- [LIST OF TASKS]
1: Copy, word for word, the part of the parliamentary exchange on the Olli bus from "House of Assembly" to "blessing in disguise.".
2: Carry on the Olli bus transcript below, starting right after its final sentence.

- [PASSAGE FOR REVIEW]
· · · · · · ·

House of Assembly - Fifty-Fourth Parliament, First Session (54-1)
2019-02-13 Daily Xml

Contents

Olli Bus

Mr PATTERSON (Morphett) (14:47): My question is to the Minister for Transport, Infrastructure and Local Government. Can the minister inform the house about the Olli bus operating on the Glenelg foreshore in my electorate of Morphett?

The Hon. S.K. KNOLL (Schubert—Minister for Transport, Infrastructure and Local Government, Minister for Planning) (14:47): I certainly can, and I would like to thank the member for Morphett for his support. He is somebody who was keen to help get this trial off the ground. It is sad that he couldn't be there on the day we went down there, although he did miss some of the hottest weather we have had this summer so maybe that was a blessing in disguise.

More broadly, South Australia has an opportunity here, when it comes to future mobility, to actually be ahead of the curve and stay ahead of the curve. In the last parliament, this parliament passed a piece of bipartisan legislation in relation to making sure that, when innovative opportunities such as this come around, regulation doesn't get in the way. The future mobility lab funding and the trials of autonomous vehicles are the best examples of that.

Essentially, we take a risk-based approach from a committee that looks at every angle and then provides advice to me to say, 'Go ahead and break the law.' We do allow these companies to break existing law, but to do so in a controlled environment that allows us to test new ideas. That is something this government is not scared to explore, and certainly not scared to explore in the transport space.

· · · · · · ·

- [MATERIAL PROVIDED]
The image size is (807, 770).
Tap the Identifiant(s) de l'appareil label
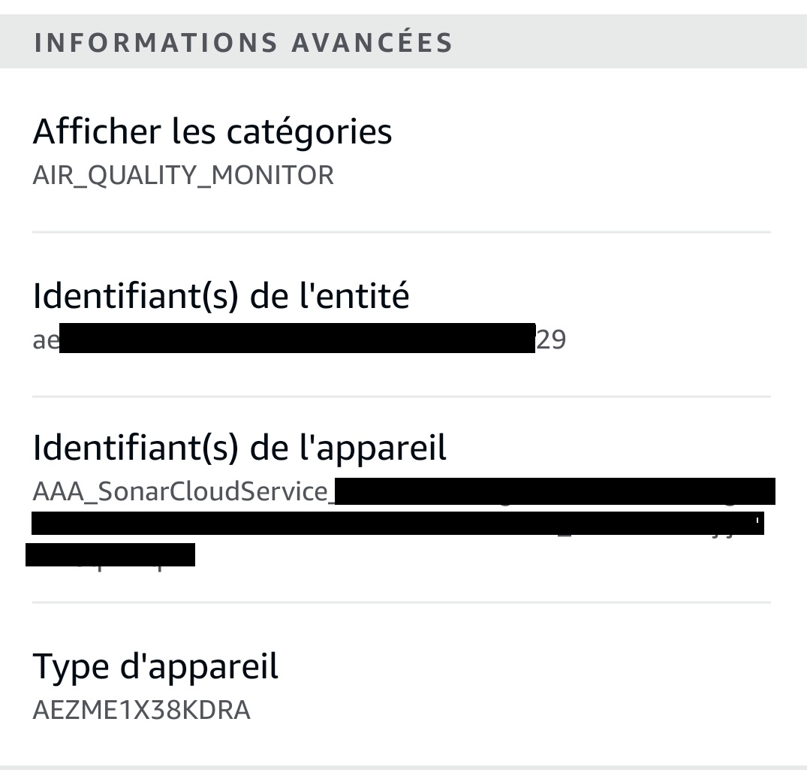[239, 448]
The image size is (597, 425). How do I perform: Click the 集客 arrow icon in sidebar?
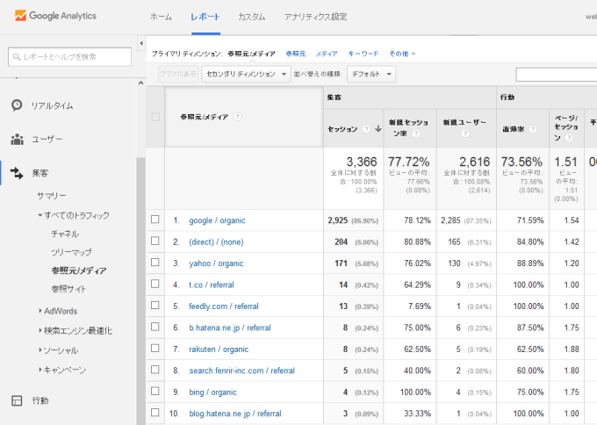click(17, 173)
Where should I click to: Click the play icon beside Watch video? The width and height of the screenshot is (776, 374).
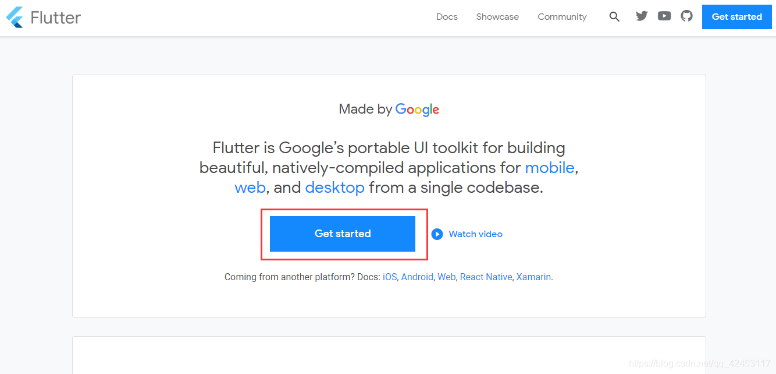437,234
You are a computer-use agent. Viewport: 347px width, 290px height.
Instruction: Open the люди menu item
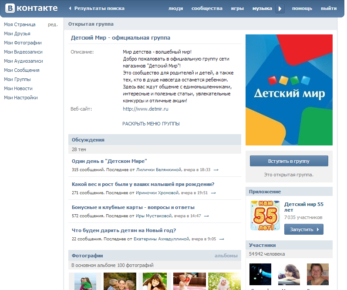coord(175,9)
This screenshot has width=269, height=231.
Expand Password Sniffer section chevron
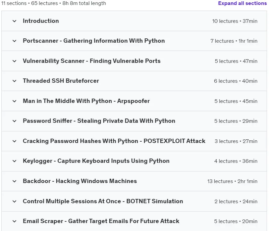tap(15, 121)

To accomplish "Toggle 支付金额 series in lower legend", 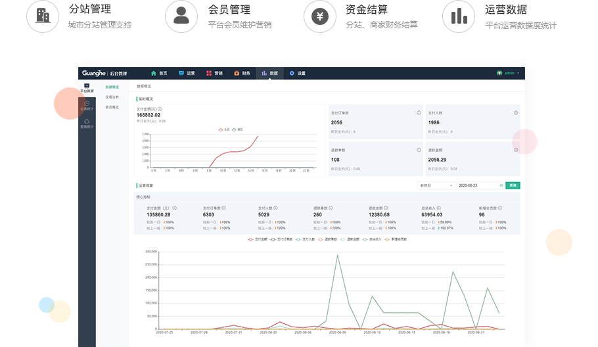I will (x=259, y=239).
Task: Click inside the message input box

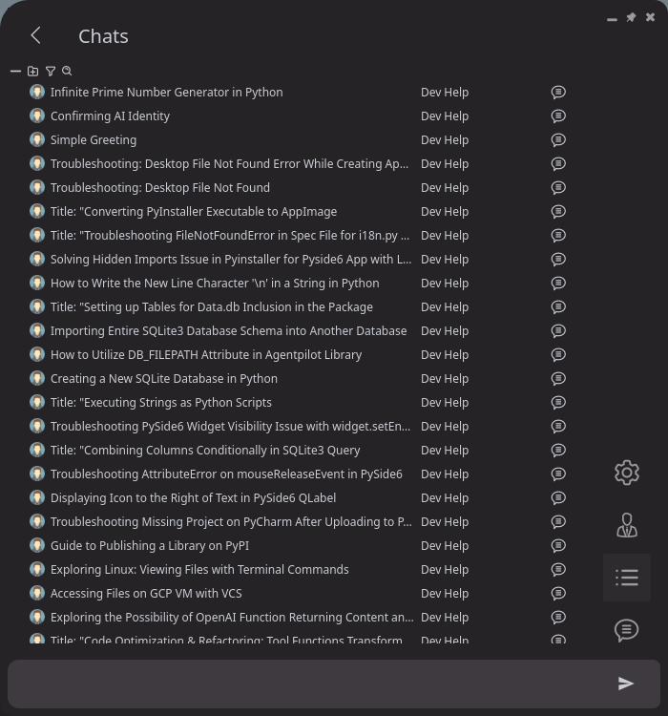Action: (x=305, y=683)
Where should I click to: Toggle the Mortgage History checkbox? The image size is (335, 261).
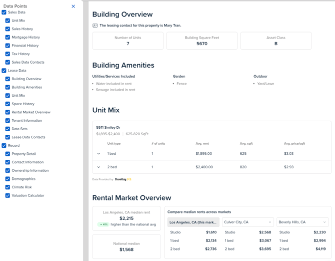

· · · · · · ·

- [ANSWER SET]
1:
House of Assembly - Fifty-Fourth Parliament, First Session (54-1)
2019-02-13 Daily Xml

Contents

Olli Bus

Mr PATTERSON (Morphett) (14:47): My question is to the Minister for Transport, Infrastructure and Local Government. Can the minister inform the house about the Olli bus operating on the Glenelg foreshore in my electorate of Morphett?

The Hon. S.K. KNOLL (Schubert—Minister for Transport, Infrastructure and Local Government, Minister for Planning) (14:47): I certainly can, and I would like to thank the member for Morphett for his support. He is somebody who was keen to help get this trial off the ground. It is sad that he couldn't be there on the day we went down there, although he did miss some of the hottest weather we have had this summer so maybe that was a blessing in disguise.

2:
However, by far the biggest issue we have with emerging technologies is around community acceptance, and that is why having a trial on the Glenelg foreshore is important. It helps, in a very highly visible environment, to show the broader community how this piece of technology can work. This is a shared-use path and requires cyclists and pedestrians and now this Olli bus to live in harmony and work alongside each other, realising that whether it is a road corridor or a shared-use path, wherever it is, people of different abilities and with different modes, all need to work together to use the public infrastructure in a harmonious way.

Building this community acceptance is made all the more easy when people can see these things. What is interesting with this trial is that it is demonstrating a first mile, last mile solution that we need to get more innovative about. It is the part of our public transport network that South Australia as a low-density city has historically struggled with. This is a potential way to be able to deal with that problem.

It is also inclusive. It is why on the day Rachael Leahcar, who lives around the place down in Glenelg, was keen to lend her support to this trial, understanding that this is something that in the future can help people living with a disability or people living with a sight impairment to actually access public transport more easily. She does like Olli, if only because Olli actually tells some very bad dad jokes. We were listening to them on the trip and they got worse and worse as the trip went along. Again, Rachael lending her support helps to show the community how this can be a legitimate form of public transport into the future.

So there are a number of these trials existing all over the place. We have now also put one up into regional South Australia, up in the Riverland, combining with trials at the Lyell McEwin Hospital down at Tonsley and some of the work that Cohda Wireless is doing around trials in the city, which is a very different type of connected and autonomous vehicle, showing South Australians that this can work. I look forward to updating the house further as we go along about how these are progressing and how the community is coming to understand and grapple with these things.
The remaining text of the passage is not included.